> WHAT IS NEEDED:
Edit the material so that every "Image resolution" reads "Screen size", leaving all else untouched, and omit the pictures from your version.
— Begin DATA IN THIS EXERCISE —
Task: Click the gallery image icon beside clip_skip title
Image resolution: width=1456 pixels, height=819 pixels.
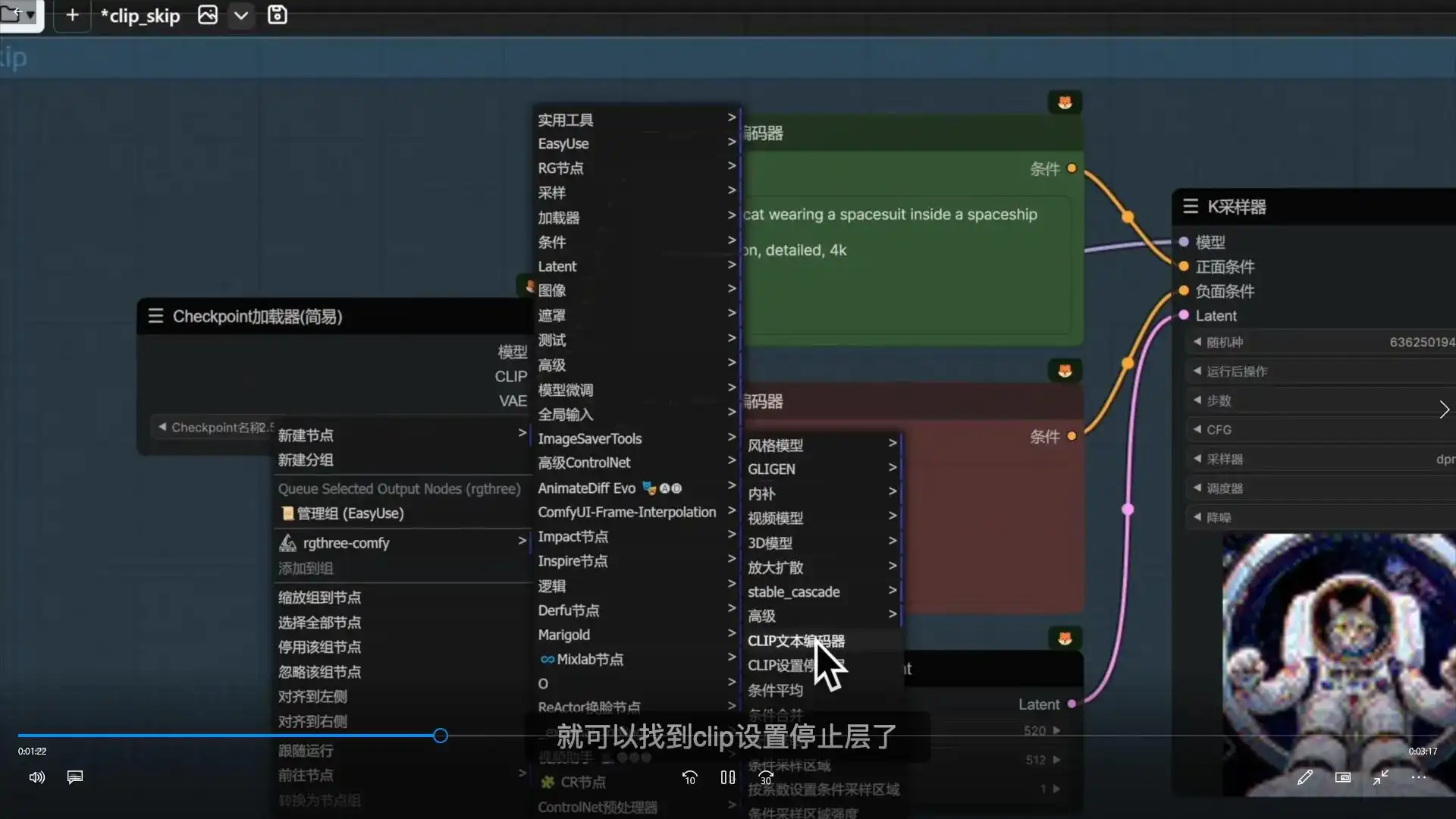Action: pyautogui.click(x=207, y=14)
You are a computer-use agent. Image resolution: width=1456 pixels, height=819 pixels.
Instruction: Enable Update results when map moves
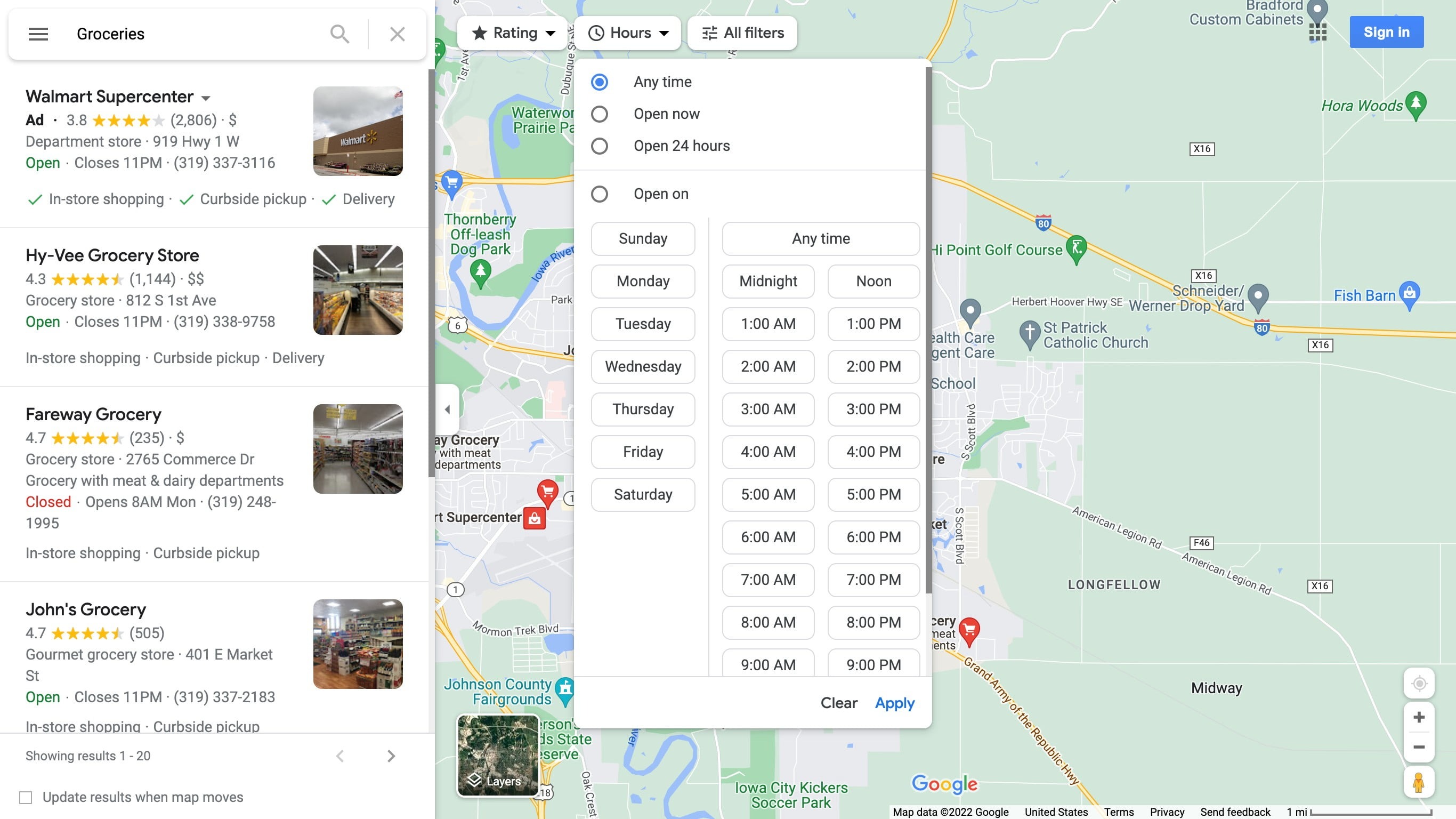[26, 798]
— End DATA IN THIS EXERCISE —
> TASK RESPONSE:
Task: Click the gallery image icon beside clip_skip title
Screen size: width=1456 pixels, height=819 pixels.
Action: pyautogui.click(x=207, y=14)
You are a computer-use agent. Screen size: width=1456 pixels, height=819 pixels.
Instruction: Enable Update results when map moves
[26, 798]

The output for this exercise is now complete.